→ Records
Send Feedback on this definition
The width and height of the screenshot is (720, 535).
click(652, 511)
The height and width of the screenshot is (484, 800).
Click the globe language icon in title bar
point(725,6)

→ What to work on
Can you render the records above as a Markdown table with the columns Row and Content, giving each non-blank line its own numbered row?

→ Written answer
| Row | Content |
|---|---|
| 1 | Send Feedback on this definition |
| 2 | The width and height of the screenshot is (720, 535). |
| 3 | click(652, 511) |
| 4 | The height and width of the screenshot is (484, 800). |
| 5 | Click the globe language icon in title bar |
| 6 | point(725,6) |